Our conclusion is that there are macro-economic imbalances in all Member States for which IDRs were prepared, but their nature and gravity differ. Each of them requires policy action and monitoring.

  • For Spain and Slovenia, we consider that the imbalances are excessive.
  • In Slovenia, which is in a still manageable economic situation, excessive macro-economic imbalances have been building up. In a context of negative economic trends, the risks for financial stability that stem from corporate indebtedness and deleveraging are substantial. These risks are compounded by limited adjustment capacity in labour and capital markets and in an economic structure dominated by state-ownership.
  • In Spain, despite significant progress in 2012, there are still excessive macro-economic imbalances. Very high domestic and external debt continues to pose risks for growth and financial stability. While there have been improvements in competitiveness and visible adjustments of flows, notably the current account deficit, challenges remain.

Very high unemployment and excessively tight financing conditions have exposed the vulnerabilities represented by those imbalances. The Commission works in partnership with the Slovenian and Spanish governments, as well as with other governments. We want to support these countries in their reform efforts. In the case of Slovenia, in order to reverse the negative trend, it should complete the reforms it has started and include comprehensive and concrete policy measures in its forthcoming National Reform Programme and Stability Programme. In the same vein, Spain should maintain the reform momentum by including comprehensive and concrete policy measures in its programmes.

Against this background, the Commission will now closely examine the forthcoming National Reform Programmes and Stability Programmes of all countries. Following that, our policy advice will be integrated in the package of country-specific recommendations in the end of May. This package will also cover the Excessive Deficit Procedure...
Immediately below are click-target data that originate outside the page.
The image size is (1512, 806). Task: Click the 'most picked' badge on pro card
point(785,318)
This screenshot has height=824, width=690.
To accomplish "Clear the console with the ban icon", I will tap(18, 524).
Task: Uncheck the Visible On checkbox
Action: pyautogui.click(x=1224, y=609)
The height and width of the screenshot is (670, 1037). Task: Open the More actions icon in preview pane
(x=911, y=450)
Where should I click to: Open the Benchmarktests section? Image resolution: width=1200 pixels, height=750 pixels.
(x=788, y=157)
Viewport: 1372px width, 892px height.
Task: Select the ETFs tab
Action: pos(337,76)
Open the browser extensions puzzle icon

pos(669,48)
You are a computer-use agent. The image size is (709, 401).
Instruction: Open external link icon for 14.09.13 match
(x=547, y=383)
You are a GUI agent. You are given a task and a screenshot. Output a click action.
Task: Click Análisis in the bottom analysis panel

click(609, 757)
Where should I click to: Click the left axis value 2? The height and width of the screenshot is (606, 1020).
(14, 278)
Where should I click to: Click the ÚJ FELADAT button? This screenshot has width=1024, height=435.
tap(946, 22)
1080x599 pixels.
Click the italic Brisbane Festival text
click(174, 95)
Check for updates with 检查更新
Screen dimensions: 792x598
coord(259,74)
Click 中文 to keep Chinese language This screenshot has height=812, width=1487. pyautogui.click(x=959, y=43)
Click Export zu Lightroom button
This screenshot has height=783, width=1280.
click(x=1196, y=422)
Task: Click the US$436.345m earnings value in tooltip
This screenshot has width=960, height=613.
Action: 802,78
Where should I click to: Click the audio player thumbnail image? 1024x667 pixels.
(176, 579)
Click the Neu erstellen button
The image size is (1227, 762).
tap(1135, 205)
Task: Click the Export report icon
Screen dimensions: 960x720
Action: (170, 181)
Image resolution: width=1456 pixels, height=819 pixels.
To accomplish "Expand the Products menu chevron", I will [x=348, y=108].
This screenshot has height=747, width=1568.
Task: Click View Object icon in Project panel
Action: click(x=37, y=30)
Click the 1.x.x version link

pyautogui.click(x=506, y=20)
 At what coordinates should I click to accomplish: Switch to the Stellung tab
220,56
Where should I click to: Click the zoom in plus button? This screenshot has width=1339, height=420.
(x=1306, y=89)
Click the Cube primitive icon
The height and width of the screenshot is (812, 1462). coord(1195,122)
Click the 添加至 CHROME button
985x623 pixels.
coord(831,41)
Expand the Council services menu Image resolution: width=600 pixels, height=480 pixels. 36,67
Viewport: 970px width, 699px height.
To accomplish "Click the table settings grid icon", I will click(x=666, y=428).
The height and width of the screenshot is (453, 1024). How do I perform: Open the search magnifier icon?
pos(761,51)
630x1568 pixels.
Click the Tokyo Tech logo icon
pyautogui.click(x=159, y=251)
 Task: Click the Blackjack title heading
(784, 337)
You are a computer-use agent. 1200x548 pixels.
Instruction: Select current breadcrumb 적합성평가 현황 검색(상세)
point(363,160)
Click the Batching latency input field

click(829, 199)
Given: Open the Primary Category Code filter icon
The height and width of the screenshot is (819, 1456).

The pace of fiscal consolidation is now slowing down in Europe. This year, the structural fiscal effort will be ¾ of a percentage point of GDP in the euro area – half of last year’s figure of 1.5 percentage points. The decisions leading to this reduction were made in 2012, in line with the Commission’s recommendations of last spring. By comparison, the United States is reducing its deficit by 1.75 percentage points this year, proportionally twice as much as in Europe.

What has enabled this slower adjustment? This slowing down of the pace of fiscal consolidation has been made possible by three factors:

  • first, by the increased credibility of fiscal policy which the euro area Member States have achieved since 2011;
  • second, by the decisive action the ECB has taken to stabilise the markets; and
  • third, by the reform of EU economic governance, which provides an effective framework for a differentiated fiscal adjustment and the advancement of structural reforms.

Thanks to these factors, we have the room to make fiscal policy with a more medium-term view. This was not possible in 2010-2011, when several euro area countries were in danger of becoming insolvent or of falling into to the whirlpool of prohibitively high interest rates. At that time, many Member States had to restore their policy credibility by difficult decisions to bring their public finances onto a sustainable path.

Against the backdrop of the current economic outlook and the results of the IDRs, the case for a timely pursuit of necessary structural reforms and for rebuilding and deepening the EMU is evident. To this end, the Commission presented in March two communications: one on the ex- ante coordination of major economic policy reforms, and the other on a Convergence and Competitiveness Instrument.